▸ ENTRIES PROVIDED
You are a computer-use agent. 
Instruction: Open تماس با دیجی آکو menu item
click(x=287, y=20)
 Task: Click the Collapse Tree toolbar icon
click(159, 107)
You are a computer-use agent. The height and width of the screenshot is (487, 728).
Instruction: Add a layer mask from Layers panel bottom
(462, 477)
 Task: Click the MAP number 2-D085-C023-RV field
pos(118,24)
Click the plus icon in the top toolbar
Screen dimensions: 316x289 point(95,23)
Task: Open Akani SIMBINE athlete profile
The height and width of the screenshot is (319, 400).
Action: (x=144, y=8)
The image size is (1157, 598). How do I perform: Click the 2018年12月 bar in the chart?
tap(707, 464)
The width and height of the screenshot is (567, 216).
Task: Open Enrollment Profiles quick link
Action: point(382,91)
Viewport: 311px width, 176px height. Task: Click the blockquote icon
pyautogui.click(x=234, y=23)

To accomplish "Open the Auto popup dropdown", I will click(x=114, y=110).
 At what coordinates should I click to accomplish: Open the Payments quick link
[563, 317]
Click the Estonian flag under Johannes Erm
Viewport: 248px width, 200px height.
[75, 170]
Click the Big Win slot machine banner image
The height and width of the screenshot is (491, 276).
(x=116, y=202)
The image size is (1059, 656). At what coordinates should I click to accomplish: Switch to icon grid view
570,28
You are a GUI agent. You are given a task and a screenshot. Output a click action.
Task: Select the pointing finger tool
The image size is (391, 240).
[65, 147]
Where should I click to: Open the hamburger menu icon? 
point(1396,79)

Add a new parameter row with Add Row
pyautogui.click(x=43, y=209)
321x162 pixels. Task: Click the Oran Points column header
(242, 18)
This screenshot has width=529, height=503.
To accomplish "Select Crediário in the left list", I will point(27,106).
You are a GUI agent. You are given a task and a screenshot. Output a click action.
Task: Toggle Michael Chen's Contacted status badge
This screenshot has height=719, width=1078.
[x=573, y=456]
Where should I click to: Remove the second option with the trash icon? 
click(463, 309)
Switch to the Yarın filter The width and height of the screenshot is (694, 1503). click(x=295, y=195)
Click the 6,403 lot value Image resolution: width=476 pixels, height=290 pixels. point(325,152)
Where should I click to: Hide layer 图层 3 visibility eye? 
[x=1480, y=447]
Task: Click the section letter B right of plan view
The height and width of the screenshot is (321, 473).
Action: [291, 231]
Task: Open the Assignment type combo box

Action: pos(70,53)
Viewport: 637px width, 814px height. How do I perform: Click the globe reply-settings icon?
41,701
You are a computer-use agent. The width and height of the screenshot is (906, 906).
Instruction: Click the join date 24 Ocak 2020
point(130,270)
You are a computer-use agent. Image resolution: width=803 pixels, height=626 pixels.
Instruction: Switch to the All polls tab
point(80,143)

▸ DIRECTIONS FOR THIS TASK
Please reproduce the records from the line with "Task: Click the section" up to and including the line with "point(130,270)", copying each line exactly.

▸ RESULT FOR THIS TASK
Task: Click the section letter B right of plan view
The height and width of the screenshot is (321, 473).
Action: [291, 231]
Task: Open the Assignment type combo box

Action: pos(70,53)
Viewport: 637px width, 814px height. How do I perform: Click the globe reply-settings icon?
41,701
You are a computer-use agent. The width and height of the screenshot is (906, 906).
Instruction: Click the join date 24 Ocak 2020
point(130,270)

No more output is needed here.